Starting at the line with "Image resolution: width=831" and going on through the line with "Click the green", reproduce each line in the records below exactly and nothing more.

----- DATA TO EXAMINE

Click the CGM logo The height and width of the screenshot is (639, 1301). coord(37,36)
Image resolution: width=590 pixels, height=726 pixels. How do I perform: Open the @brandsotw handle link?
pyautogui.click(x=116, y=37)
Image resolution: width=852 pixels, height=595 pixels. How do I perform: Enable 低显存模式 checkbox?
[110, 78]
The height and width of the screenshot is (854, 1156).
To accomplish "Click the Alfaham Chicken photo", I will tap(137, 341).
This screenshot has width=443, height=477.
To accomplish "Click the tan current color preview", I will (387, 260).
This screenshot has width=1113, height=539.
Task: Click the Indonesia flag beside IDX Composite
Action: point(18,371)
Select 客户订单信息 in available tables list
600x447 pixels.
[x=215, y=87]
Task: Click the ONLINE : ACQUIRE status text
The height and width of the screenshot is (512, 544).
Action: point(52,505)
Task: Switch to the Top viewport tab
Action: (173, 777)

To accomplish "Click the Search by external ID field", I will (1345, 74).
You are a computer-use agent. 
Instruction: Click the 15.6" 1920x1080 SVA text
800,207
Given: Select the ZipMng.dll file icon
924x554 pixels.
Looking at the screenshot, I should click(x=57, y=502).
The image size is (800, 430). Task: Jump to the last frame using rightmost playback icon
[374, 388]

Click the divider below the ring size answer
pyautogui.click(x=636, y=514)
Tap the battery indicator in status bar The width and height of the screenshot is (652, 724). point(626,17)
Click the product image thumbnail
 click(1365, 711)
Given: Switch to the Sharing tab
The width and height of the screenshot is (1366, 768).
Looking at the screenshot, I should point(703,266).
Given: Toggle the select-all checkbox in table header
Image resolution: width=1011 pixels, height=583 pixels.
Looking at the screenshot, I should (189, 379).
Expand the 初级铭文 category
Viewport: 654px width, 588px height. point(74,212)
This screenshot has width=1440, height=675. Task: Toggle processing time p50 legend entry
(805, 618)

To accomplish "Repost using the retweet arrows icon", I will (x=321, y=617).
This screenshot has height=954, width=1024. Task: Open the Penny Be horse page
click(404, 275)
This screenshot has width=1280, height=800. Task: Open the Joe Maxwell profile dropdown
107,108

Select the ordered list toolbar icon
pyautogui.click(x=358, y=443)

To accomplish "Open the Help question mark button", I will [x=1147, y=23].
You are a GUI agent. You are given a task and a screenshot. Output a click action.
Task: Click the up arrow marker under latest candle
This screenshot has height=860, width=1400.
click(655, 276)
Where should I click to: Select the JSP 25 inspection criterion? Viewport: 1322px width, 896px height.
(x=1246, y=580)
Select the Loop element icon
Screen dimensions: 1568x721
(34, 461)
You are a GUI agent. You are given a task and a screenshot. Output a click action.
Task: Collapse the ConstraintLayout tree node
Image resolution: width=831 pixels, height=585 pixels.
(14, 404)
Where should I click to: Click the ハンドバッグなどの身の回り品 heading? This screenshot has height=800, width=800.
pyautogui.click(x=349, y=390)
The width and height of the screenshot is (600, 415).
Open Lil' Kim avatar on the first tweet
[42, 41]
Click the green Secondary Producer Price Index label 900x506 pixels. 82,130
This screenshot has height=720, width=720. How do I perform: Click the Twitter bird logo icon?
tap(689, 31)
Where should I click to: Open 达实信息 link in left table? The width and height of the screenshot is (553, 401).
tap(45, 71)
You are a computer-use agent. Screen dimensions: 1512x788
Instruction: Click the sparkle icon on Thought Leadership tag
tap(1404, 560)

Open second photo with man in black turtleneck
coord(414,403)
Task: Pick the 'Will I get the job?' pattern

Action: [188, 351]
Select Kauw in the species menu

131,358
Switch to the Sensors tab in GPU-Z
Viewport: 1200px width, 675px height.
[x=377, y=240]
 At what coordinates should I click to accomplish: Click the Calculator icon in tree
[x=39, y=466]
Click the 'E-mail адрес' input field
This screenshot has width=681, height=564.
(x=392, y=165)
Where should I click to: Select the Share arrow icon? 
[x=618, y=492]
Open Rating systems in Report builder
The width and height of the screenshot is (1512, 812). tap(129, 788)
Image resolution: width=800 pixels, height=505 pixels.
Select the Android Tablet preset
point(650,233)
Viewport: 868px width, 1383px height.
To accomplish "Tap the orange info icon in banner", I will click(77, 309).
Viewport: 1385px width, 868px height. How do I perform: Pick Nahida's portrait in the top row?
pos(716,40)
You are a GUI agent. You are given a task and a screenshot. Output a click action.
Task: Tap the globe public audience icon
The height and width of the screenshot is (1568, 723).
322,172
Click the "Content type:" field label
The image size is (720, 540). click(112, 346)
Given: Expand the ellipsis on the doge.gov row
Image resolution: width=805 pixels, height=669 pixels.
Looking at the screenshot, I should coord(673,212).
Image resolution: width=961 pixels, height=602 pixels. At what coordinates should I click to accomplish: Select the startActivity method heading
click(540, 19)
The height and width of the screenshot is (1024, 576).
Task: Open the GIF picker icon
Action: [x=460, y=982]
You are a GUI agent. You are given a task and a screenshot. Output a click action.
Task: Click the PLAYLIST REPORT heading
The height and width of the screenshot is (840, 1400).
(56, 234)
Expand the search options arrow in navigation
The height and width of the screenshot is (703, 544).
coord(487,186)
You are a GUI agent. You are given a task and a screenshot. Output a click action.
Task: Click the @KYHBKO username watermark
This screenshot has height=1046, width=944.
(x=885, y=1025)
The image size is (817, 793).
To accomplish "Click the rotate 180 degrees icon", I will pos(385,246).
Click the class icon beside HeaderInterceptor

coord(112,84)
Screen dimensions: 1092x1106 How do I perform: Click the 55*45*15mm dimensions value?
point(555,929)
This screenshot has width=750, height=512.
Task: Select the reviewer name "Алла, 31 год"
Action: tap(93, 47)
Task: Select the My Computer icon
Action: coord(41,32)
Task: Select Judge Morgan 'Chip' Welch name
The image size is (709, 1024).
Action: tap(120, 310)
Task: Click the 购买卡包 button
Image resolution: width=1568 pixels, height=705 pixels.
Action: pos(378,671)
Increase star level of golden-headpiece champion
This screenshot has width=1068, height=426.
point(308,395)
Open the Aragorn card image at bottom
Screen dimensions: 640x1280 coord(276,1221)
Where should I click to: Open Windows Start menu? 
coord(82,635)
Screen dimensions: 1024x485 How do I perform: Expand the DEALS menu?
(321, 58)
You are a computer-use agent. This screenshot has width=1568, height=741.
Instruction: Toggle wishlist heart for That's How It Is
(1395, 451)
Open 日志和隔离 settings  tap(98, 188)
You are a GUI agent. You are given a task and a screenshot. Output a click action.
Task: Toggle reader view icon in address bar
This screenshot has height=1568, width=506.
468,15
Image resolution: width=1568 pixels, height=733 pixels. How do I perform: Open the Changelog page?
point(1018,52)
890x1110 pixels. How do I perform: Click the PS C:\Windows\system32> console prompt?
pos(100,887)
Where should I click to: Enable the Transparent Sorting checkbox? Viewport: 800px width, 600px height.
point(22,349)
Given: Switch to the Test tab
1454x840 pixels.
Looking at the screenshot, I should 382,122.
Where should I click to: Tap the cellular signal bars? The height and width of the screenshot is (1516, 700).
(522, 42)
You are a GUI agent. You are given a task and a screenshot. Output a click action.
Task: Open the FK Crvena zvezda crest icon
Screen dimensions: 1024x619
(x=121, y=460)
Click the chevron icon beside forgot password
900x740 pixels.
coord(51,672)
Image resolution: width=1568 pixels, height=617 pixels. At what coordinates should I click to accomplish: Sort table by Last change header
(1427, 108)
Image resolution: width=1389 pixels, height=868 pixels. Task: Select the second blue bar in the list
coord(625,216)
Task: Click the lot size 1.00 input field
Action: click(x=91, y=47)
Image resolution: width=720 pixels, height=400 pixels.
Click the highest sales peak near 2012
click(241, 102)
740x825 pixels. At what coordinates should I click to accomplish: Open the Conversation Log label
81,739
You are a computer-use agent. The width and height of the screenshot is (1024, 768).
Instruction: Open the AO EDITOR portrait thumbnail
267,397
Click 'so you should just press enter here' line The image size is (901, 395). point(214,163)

----------

- **RESULT OF THIS EXERCISE**:
Image resolution: width=831 pixels, height=585 pixels.
(14, 404)
Where should I click to: Click the ハンドバッグなどの身の回り品 heading? This screenshot has height=800, width=800.
pyautogui.click(x=349, y=390)
The width and height of the screenshot is (600, 415).
Open Lil' Kim avatar on the first tweet
[42, 41]
Click the green Secondary Producer Price Index label 900x506 pixels. 82,130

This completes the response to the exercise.